HALL and WALT wineries were among those donating tasting fees last month, while founders Craig and Kathryn Hall raised more than $500,000 through a matching campaign with Redwood Credit Union. Sattui’s wineries donated more than $100,000 to the relief efforts.
And while concerns over lukewarm visitorship continue to loom over winery business, optimistic overtones are also very much coursing through the industry.
Jen Locke, senior vice president of direct to consumer at Treasury Wine Estates, the Australia-based company that owns a cast of Napa Valley hallmarks, including Beaulieu Vineyard, Beringer, Sterling and Stag’s Leap Winery, said in a statement this week, “Our tasting rooms throughout the Valley are trending upward, especially the weekends.”
In Sonoma County, Treasury-owned Chateau St.
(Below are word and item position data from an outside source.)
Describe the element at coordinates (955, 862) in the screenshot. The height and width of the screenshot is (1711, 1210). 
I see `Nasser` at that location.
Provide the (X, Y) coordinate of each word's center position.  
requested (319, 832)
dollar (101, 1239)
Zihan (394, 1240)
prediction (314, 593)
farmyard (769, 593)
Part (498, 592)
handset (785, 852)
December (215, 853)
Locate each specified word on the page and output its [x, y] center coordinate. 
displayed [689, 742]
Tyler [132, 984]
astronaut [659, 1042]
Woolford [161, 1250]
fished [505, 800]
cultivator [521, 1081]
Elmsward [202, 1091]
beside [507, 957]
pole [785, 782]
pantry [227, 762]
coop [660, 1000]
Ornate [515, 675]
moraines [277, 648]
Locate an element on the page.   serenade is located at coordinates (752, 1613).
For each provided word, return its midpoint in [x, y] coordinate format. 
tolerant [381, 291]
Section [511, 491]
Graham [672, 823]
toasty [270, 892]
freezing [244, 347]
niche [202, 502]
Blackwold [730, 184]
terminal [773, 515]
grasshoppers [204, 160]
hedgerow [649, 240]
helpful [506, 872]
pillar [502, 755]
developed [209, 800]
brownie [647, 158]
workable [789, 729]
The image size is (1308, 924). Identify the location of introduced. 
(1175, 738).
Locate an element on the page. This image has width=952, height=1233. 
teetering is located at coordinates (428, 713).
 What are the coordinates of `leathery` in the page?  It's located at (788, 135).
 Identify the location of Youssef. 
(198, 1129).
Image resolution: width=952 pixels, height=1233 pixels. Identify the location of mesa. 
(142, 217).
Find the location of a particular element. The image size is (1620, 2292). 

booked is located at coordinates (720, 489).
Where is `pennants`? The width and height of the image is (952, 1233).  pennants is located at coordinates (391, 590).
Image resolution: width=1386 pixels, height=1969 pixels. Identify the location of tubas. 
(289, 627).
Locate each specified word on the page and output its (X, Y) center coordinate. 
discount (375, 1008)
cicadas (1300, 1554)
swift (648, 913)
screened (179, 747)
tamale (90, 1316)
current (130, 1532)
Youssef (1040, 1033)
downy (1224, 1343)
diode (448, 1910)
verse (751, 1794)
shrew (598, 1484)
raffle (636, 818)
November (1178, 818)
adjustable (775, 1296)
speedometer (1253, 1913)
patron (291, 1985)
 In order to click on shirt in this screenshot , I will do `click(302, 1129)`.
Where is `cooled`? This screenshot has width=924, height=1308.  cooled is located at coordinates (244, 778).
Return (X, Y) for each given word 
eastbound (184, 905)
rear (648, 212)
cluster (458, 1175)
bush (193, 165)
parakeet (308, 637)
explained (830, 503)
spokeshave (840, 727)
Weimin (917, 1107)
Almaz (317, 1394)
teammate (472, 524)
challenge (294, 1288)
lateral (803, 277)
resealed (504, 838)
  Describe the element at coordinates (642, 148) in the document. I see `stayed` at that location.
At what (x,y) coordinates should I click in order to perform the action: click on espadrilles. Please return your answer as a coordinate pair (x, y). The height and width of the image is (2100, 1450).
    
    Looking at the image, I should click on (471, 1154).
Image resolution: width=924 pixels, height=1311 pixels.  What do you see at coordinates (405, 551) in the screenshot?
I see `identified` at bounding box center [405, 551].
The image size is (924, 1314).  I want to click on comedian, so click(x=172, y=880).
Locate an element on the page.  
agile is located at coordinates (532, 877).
Jean winery reopened for the first time last Saturday, and was greeted by a line of guests, Locke said. “We are without words for the outpouring of support and growing interest in visiting our tasting rooms has been very encouraging.”
Russ Joy, general manager at iconic Ste. Michelle-owned Stag’s Leap Wine Cellars, a close neighbor to Pine Ridge Vineyards, wrote in an email this week that the winery’s visitorship has also begun to recover, with weekend numbers improving in particular. “Our current weekend traffic is essentially the same as last year,” Joy wrote.
“Now, more than ever, we need wine lovers visiting the wineries, buying wines, dining at our local restaurants and staying at our local hotels,” he added.
Scott Goldie, co-owner of the Napa Valley Wine Train, which hosted a cast of Napa County political leaders and media for a luncheon last month to promote the region’s recovery, wrote in an email that while cancellations brought ridership down to 20 percent of normal numbers in October and have carried on into this month, the impact is lessened as visitorship tends to slow this time of year regardless.
Rider numbers have also improved notably over the weekends, Goldie wrote. “Longer term (into next year) we are very optimistic that the word will get out that Napa is back and better than ever and we will see a return to normalcy.”
Sattui offered a similarly hopeful outlook for the coming year, noting that “people maybe as the year progresses will come in greater numbers. But I think it’s really next year sometime – the spring – before they really come back full force.”